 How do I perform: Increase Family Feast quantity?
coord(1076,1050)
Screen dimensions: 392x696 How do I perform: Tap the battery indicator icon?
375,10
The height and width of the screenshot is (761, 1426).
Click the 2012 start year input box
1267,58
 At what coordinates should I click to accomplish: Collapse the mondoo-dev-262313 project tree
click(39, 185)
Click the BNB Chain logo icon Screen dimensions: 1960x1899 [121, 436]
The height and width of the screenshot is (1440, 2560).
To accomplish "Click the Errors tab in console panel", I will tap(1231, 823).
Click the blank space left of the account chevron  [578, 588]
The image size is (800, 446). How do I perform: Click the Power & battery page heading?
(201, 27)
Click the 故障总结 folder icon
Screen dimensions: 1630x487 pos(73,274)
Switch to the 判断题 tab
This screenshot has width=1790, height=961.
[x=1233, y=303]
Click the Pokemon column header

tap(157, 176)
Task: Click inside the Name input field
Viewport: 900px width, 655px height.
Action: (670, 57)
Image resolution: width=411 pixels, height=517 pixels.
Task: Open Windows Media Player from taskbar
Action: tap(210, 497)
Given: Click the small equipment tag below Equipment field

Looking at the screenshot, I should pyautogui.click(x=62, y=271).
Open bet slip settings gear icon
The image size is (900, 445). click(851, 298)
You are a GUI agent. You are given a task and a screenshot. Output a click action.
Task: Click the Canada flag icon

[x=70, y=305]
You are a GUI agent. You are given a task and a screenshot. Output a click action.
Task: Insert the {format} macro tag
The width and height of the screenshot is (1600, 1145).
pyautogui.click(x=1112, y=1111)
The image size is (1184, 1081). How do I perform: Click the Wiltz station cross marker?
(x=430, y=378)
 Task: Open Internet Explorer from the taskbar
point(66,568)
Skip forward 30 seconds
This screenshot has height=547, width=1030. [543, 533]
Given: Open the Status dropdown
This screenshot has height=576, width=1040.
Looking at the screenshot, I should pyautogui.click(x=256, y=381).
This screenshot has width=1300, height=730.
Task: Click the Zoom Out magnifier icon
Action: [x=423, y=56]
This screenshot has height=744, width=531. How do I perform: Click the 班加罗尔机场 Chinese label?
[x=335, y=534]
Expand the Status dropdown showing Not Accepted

_ _ _ _ _ _ _

• _ABOUT THIS TASK_: Of all the entries above, retype exactly the lines from the line with "The image size is (800, 446)." to the line with "Given: Open the Status dropdown", both included, and no others.

• _RESPONSE TO THE EXERCISE_:
The image size is (800, 446). How do I perform: Click the Power & battery page heading?
(201, 27)
Click the 故障总结 folder icon
Screen dimensions: 1630x487 pos(73,274)
Switch to the 判断题 tab
This screenshot has width=1790, height=961.
[x=1233, y=303]
Click the Pokemon column header

tap(157, 176)
Task: Click inside the Name input field
Viewport: 900px width, 655px height.
Action: (670, 57)
Image resolution: width=411 pixels, height=517 pixels.
Task: Open Windows Media Player from taskbar
Action: tap(210, 497)
Given: Click the small equipment tag below Equipment field

Looking at the screenshot, I should pyautogui.click(x=62, y=271).
Open bet slip settings gear icon
The image size is (900, 445). click(851, 298)
You are a GUI agent. You are given a task and a screenshot. Output a click action.
Task: Click the Canada flag icon

[x=70, y=305]
You are a GUI agent. You are given a task and a screenshot. Output a click action.
Task: Insert the {format} macro tag
The width and height of the screenshot is (1600, 1145).
pyautogui.click(x=1112, y=1111)
The image size is (1184, 1081). How do I perform: Click the Wiltz station cross marker?
(x=430, y=378)
 Task: Open Internet Explorer from the taskbar
point(66,568)
Skip forward 30 seconds
This screenshot has height=547, width=1030. [543, 533]
Given: Open the Status dropdown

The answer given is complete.